On the relationship between a parent and a child

I made a similar point in a video a few weeks ago, but I want to reiterate and expand upon it for two reasons. One, this is so prevalent in most (possibly all?) societies, and two, it’s extremely toxic and harmful.

Consider the relationship between a human and their biological child. Many people would agree that this child should be extra respectful and subservient to their parent, to a point that would seem deeply questionable if you were to propose this relationship between any two other humans. In some ways, and to an extent, there are some valid reasons for this.

At a certain age, a child is not able to make informed decisions for themselves. For example, a 6 year old’s opinion on what to have for dinner shouldn’t matter as much as their parent’s opinion. But if this is the rationale, then naturally it should stop applying at a certain age. Many countries start granting people ‘adulthood rights’ from the ages of around 16-21. I’ve always thought these ages were fairly arbitrary, but let’s take 21 for sake of argument. At 21 years of age, a child’s opinion on most topics should matter as much as their parent’s, because they are both independent, sentient adults.

If a person is legally and morally recognised as being able to make their own choices about alcohol, property ownership, sexual relations and everything in between, then it surely doesn’t make sense anymore for their views on things like preferences and moral values to be valued less than the views of their parents, in both the eyes of their parents and society. Of course there will still be some exceptions on opinions about factual matters where the parent might be more informed, but by the age of 21, there will naturally be some factual matters that the child is more informed on. Their view on those matters should get more weighting than their parents.
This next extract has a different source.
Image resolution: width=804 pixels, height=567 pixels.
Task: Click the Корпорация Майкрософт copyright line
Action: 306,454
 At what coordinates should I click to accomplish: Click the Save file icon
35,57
But typically, they don’t.

Some common excuses used by parents to extend this subservient relationship longer than it could be reasonably argued that it should include ‘but I own the house you live in’, ‘but I pay the bills’, ‘but you’ve had a good life’, ‘but I raised you’. In what way are any of these things relevant to the way in which one should treat another living, sentient human? None of these provide any justification for mistreating another human.
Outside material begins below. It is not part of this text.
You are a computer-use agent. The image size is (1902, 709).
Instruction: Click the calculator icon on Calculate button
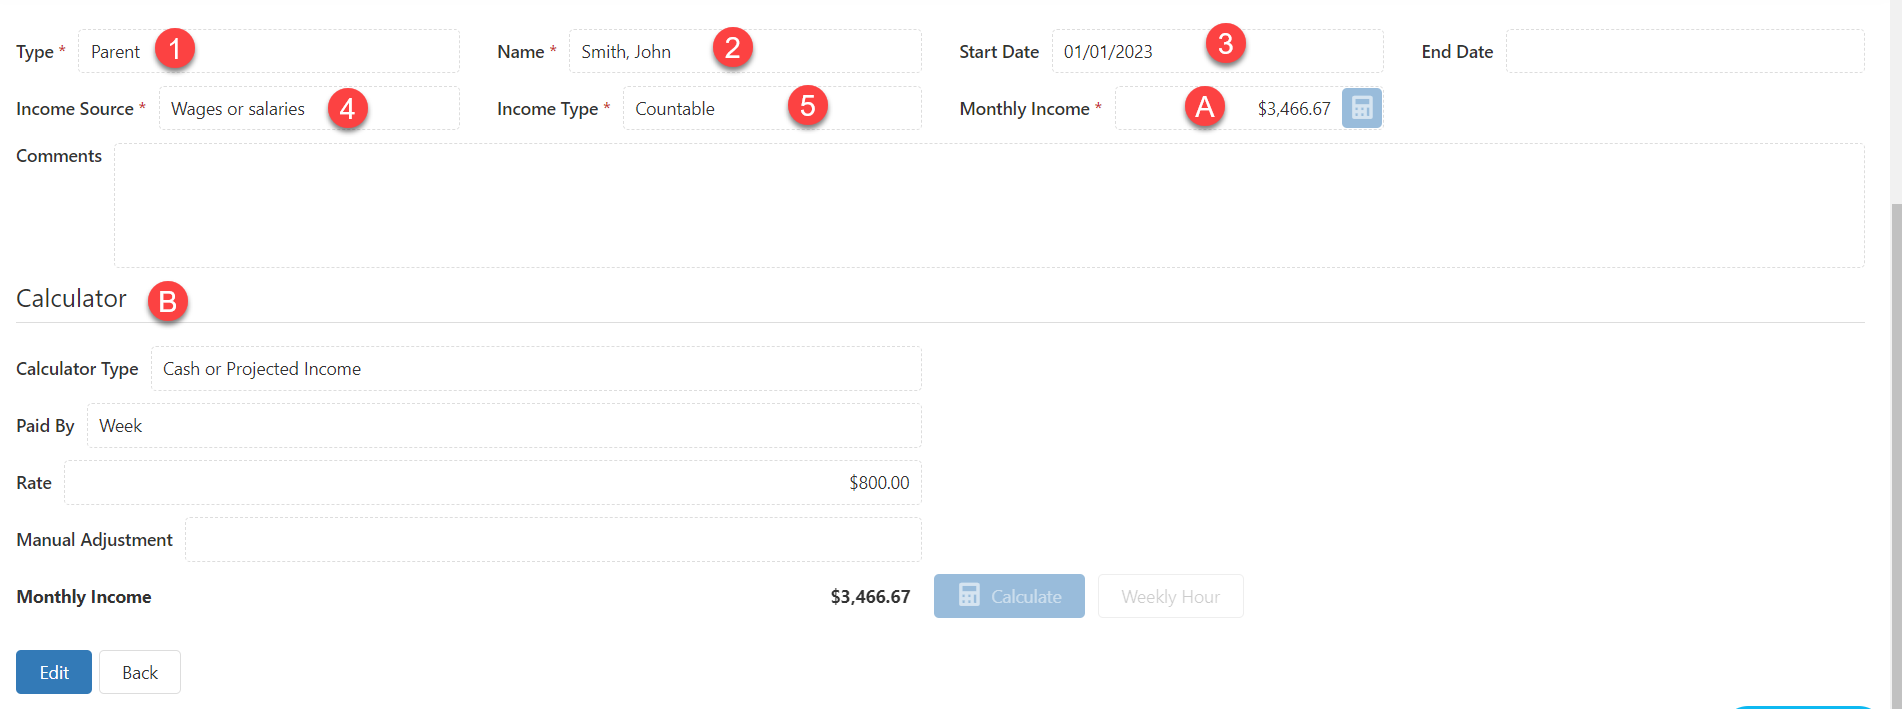click(x=969, y=596)
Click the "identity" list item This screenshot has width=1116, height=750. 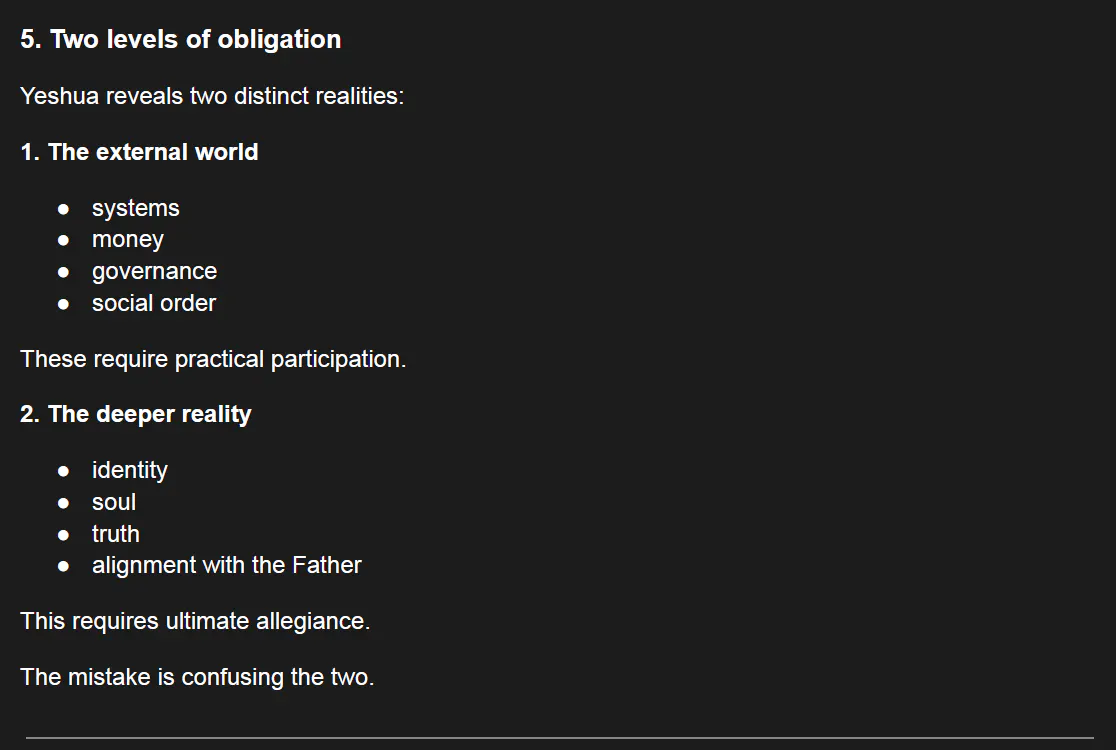129,470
To take the antinatalist approach, no child asked their parent to be born. In most cases, two humans made the decision to bring another human in to existence. When they make this decision, they should surely be responsible for their wellbeing. Anything less than a good life, within reason of the parent’s control, is wrong. And so the above examples aren’t justifications for anything, because they are the bare minimum for what should be expected of a parent.
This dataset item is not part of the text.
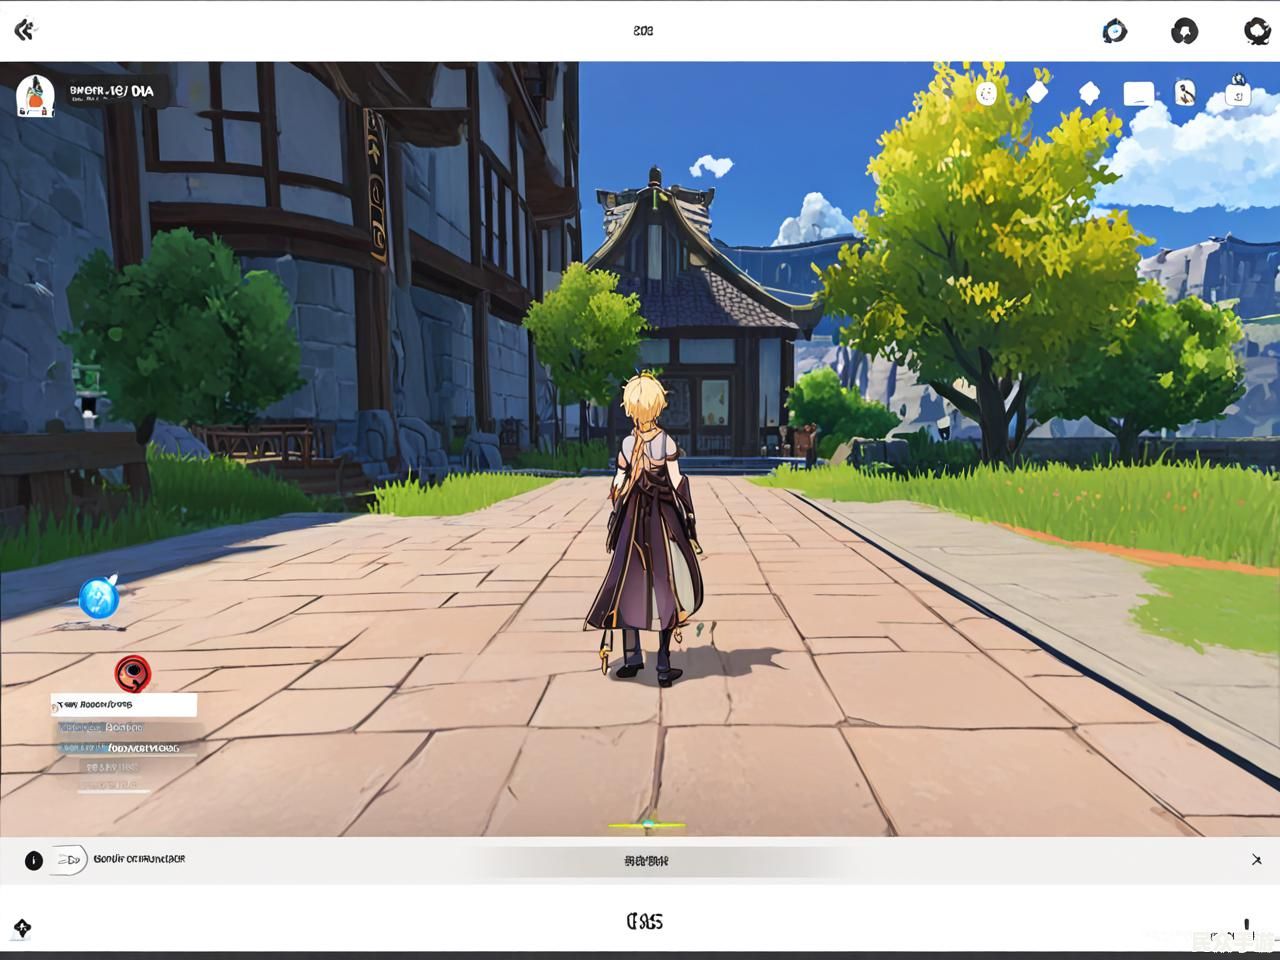Select the first white diamond HUD icon

point(1038,92)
Can you imagine this justification being used in any other scenario? For example, ‘it’s ok that I treat my spouse less than perfect in some cases, because I own the house they live in and gave them a good life’. The fact that a human happens to be the biological child of someone stops being relevant at the legal adult age, and possibly earlier (or maybe later), since I don’t trust governments to have coincidentally all arrived at roughly the best age for this.

So what’s the ideal outcome? People should be seen as being on the same level as their parents once they reach a certain age in almost all aspects. Parents should not see themselves as somehow higher, more deserving of respect or anything else from their child than the reverse. It makes no sense for a child to respect their parent more than the parent respects their child.

We live in a society where people think that one should respect their parents beyond how much they respect other adults of the same age. Many justifications for this are similar to those I’ve mentioned above. But as I also said above, these are the bare minimum for how children should be treated by their parents anyway, so why should it be seen as making someone more worthy of respect?

To go back to the point about children not asking to be born – (granted my view might deviate a little here from some other antinatalists, as I’m glad that I was born and exist, however, this isn’t relevant to the point I’m about to make) Having a child without their consent and expecting them to be subservient to you for even 21 years, let alone their whole lives, is deeply ethically questionable. You are creating a power situation that ultimately benefits you. It may benefit the child as well, but it may not, and in general I don’t think you can justifiably set up a power relationship that benefits you with any other human just because it might benefit the other individual.

Let’s start seeing children as their own independent sentient entity that is worthy of just as much respect and wellbeing as their parents are.